(Collected data)
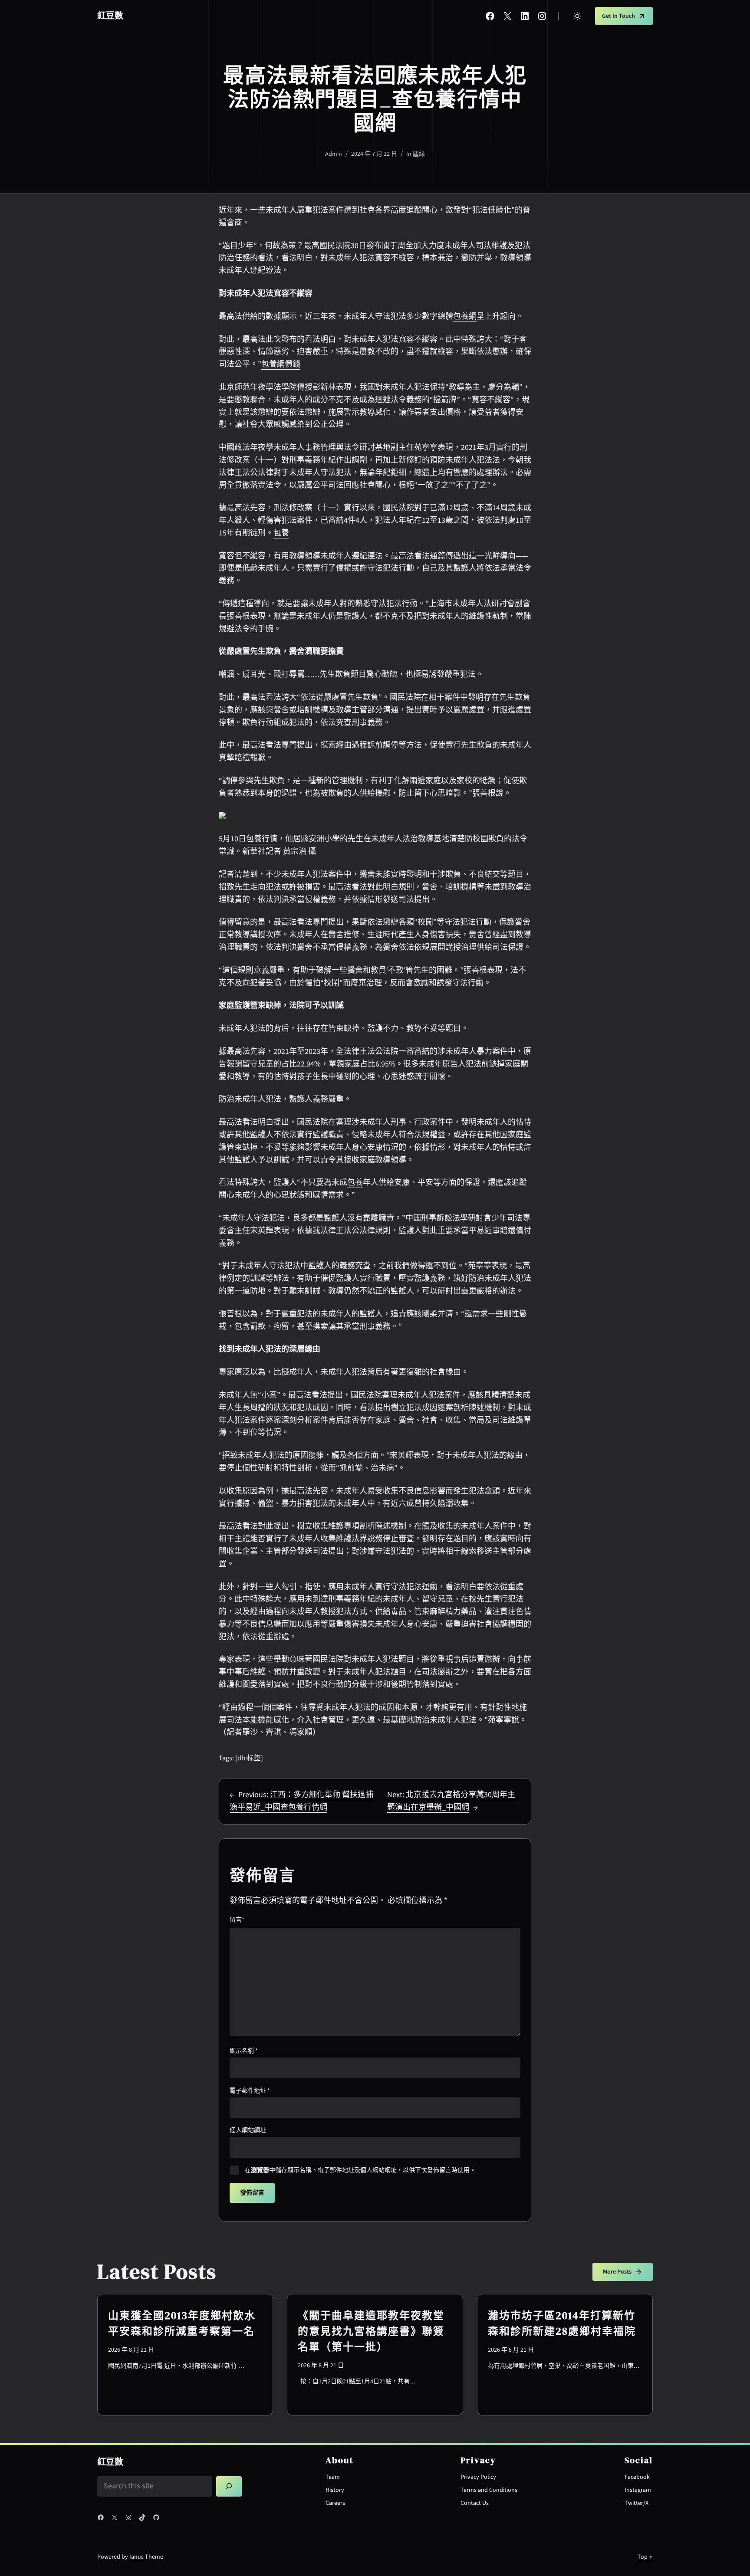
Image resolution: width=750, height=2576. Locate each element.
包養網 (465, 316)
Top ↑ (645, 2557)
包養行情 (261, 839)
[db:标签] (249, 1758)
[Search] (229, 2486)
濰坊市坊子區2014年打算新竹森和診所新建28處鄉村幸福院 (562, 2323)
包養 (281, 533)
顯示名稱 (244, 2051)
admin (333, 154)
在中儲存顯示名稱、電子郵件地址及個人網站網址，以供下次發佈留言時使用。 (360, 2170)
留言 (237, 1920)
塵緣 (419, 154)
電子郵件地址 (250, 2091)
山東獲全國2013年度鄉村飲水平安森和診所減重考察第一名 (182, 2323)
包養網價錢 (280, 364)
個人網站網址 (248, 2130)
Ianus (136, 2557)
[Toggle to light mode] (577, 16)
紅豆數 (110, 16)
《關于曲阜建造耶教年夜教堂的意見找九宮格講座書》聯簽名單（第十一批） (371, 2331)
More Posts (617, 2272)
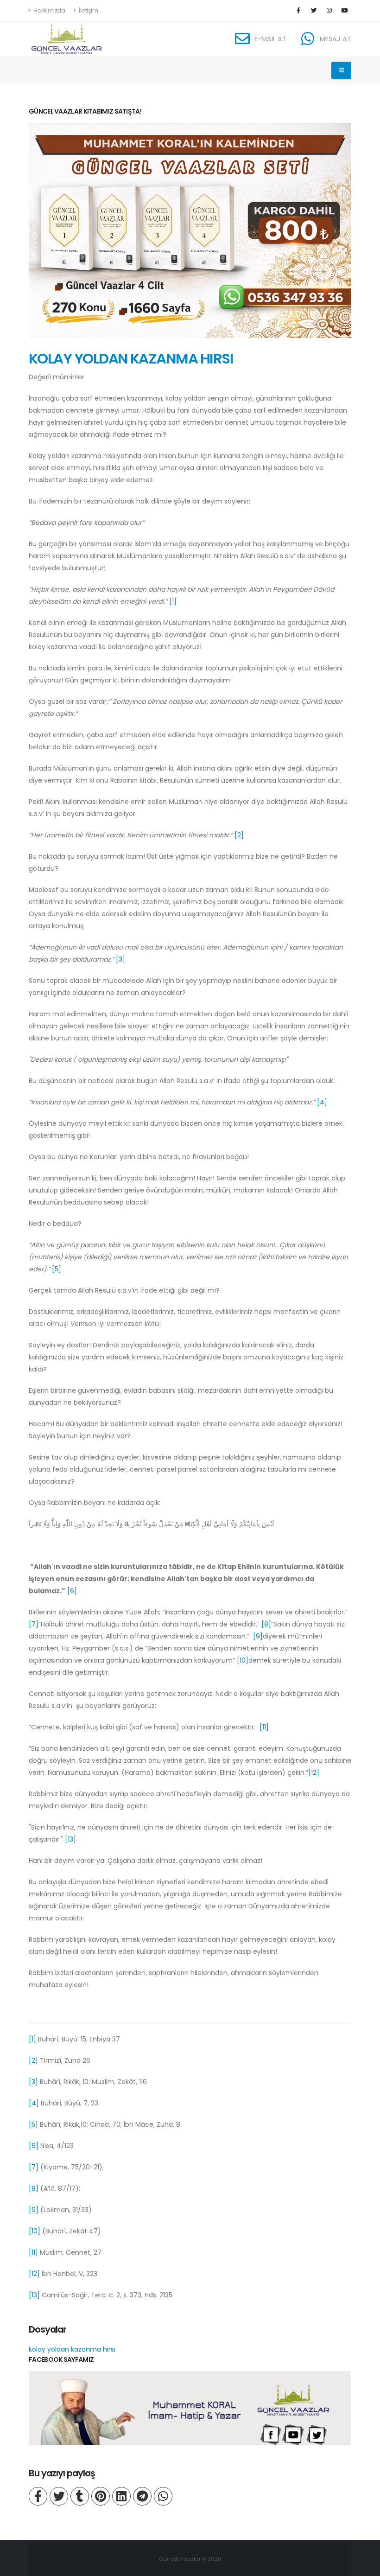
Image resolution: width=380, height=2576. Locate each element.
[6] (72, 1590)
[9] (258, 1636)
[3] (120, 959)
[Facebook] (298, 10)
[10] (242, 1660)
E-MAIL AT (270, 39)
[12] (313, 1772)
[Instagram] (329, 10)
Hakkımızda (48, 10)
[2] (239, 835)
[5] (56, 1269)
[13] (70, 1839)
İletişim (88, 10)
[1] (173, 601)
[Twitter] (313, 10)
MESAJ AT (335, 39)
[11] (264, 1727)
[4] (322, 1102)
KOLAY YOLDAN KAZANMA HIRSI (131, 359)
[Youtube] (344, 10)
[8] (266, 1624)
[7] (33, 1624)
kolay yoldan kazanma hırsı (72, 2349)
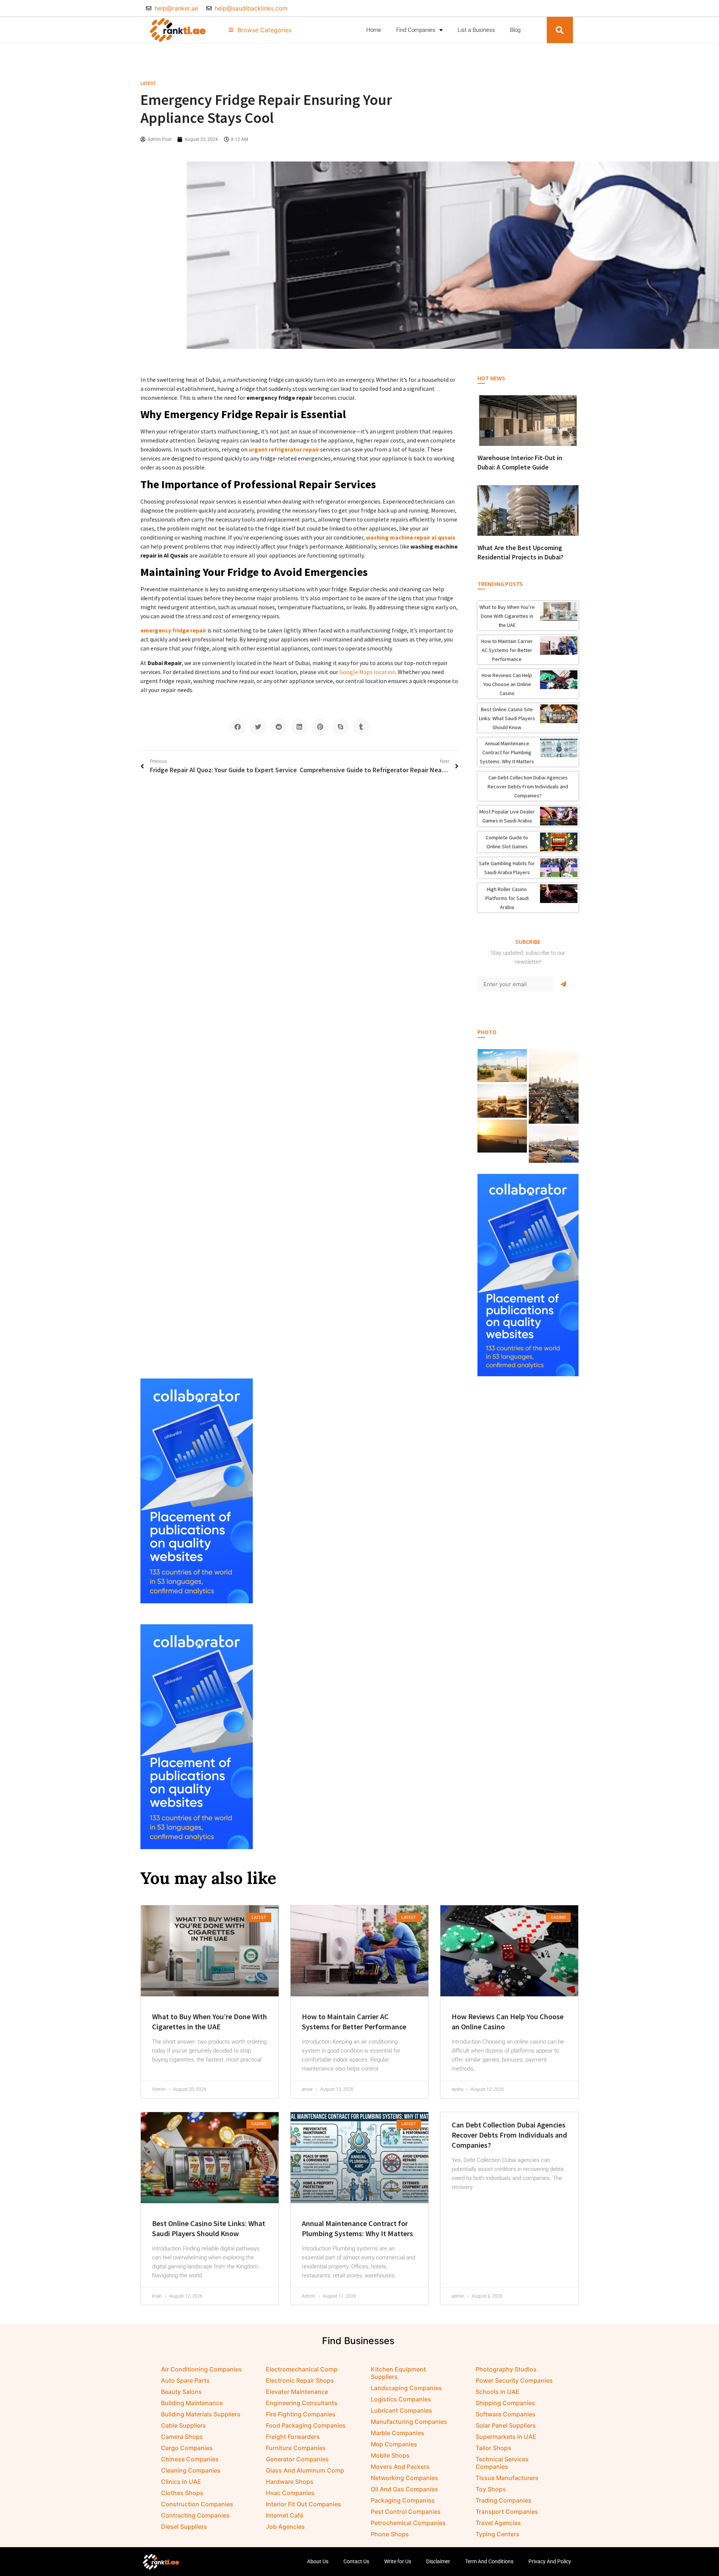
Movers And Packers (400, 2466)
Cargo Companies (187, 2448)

**WHAT IS NEEDED:**
Each line from the one holding "Hakkımızda (48, 10)" down to the end of the records is to be reproduced unaltered, and the pictures are to be omitted.

**WRITTEN RESPONSE:**
Hakkımızda (48, 10)
[2] (239, 835)
[5] (56, 1269)
[13] (70, 1839)
İletişim (88, 10)
[1] (173, 601)
[Twitter] (313, 10)
MESAJ AT (335, 39)
[11] (264, 1727)
[4] (322, 1102)
KOLAY YOLDAN KAZANMA HIRSI (131, 359)
[Youtube] (344, 10)
[8] (266, 1624)
[7] (33, 1624)
kolay yoldan kazanma hırsı (72, 2349)
Movers And Packers (400, 2466)
Cargo Companies (187, 2448)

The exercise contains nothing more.